Dezenas de bebés nascidos de “barrigas de aluguer” retidos na Ucrânia devido à pandemia

| 20 Mai 20

Mais de cem bebés nascidos por gestação de substituição estão retidos na Ucrânia, porque os pais adotivos, de nacionalidade estrangeira (entre os quais alguns portugueses), não têm permissão para ir buscá-los, devido ao encerramento das fronteiras, avançou a agência Reuters. Se o confinamento for prolongado, este número poderá atingir um milhar dentro de poucas semanas, alertou a deputada responsável pelo pelouro dos direitos humanos no Parlamento de Kiev, Lyudmyla Denisova.

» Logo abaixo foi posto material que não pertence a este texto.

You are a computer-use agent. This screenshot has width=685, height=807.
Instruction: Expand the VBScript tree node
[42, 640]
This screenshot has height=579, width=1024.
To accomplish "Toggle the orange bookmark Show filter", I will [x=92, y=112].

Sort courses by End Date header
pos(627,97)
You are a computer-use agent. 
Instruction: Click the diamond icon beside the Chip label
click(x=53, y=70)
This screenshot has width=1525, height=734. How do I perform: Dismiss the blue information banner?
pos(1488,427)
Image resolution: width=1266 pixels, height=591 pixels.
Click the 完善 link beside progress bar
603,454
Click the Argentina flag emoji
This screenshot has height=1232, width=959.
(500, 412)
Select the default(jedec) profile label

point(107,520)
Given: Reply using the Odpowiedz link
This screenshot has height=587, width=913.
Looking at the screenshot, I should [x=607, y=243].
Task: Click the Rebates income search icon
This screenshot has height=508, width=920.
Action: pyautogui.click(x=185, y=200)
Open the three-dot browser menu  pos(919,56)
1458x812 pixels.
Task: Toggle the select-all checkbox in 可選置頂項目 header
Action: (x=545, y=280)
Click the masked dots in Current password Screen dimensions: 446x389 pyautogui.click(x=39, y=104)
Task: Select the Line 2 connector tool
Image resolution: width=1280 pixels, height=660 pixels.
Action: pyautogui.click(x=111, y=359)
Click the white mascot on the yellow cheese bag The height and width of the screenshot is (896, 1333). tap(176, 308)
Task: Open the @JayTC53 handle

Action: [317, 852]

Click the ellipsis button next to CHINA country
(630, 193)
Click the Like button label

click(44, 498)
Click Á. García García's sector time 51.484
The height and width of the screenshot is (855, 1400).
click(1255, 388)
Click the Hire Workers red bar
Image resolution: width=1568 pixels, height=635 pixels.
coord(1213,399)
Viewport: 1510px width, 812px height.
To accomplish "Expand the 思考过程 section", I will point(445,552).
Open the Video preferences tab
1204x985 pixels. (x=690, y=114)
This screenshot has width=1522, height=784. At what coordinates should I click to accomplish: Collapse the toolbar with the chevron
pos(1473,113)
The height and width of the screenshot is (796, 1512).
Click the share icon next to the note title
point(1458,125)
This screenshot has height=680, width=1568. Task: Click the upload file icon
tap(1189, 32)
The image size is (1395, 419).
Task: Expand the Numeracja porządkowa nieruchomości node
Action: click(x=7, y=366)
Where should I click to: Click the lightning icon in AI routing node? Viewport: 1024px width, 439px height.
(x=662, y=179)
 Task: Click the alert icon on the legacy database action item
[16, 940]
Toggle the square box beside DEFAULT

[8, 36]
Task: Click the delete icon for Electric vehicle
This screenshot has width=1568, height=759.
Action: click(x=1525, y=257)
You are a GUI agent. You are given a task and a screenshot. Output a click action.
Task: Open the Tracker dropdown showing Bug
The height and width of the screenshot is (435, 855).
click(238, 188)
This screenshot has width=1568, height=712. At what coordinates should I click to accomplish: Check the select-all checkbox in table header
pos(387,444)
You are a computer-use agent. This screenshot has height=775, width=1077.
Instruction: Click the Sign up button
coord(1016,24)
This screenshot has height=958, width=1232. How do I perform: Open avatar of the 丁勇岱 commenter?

A situação foi denunciada por uma das maiores empresas da indústria de gestação de substituição na Ucrânia, a BioTexCom, que decidiu divulgar um vídeo dos bebés retidos para sensibilizar o público e incentivar o Governo a agir, dando permissão aos pais para irem buscar as crianças. No entanto, as autoridades defendem que só podem permitir a entrada dos mesmos na Ucrânia se receberem um pedido da embaixada competente e algumas embaixadas, nomeadamente a francesa, estão a recusar fazê-lo.

No vídeo, é possível ver 35 desses bebés deitados em berços dispostos em filas, num dos edifícios da empresa, conhecido como o Hotel Veneza, e diversas amas a cuidar deles. Uma pediatra e um advogado da BioTexCom garantem que os bebés estão bem. “Têm comida e temos funcionários suficientes para cuidar deles, mas nada substitui os cuidados dos pais”, afirma Denis Herman no final do vídeo. “Tentamos mandar fotografias das crianças aos pais, fazer videochamadas, mas nada disso substitui o contacto direto.”

Ao contrário do que acontece em outros países, a Ucrânia permite que casais estrangeiros recorram a esta prática, desde que sejam heterossexuais e comprovem ter problemas de fertilidade. A procura tem sido cada vez maior e estima-se que sejam adquiridos, em média, 2.500 bebés por ano naquele país, principalmente por parte de casais dos Estados Unidos, China, Reino Unido, Suécia e Irlanda.

 

Bispos católicos criticam “atropelo da dignidade humana”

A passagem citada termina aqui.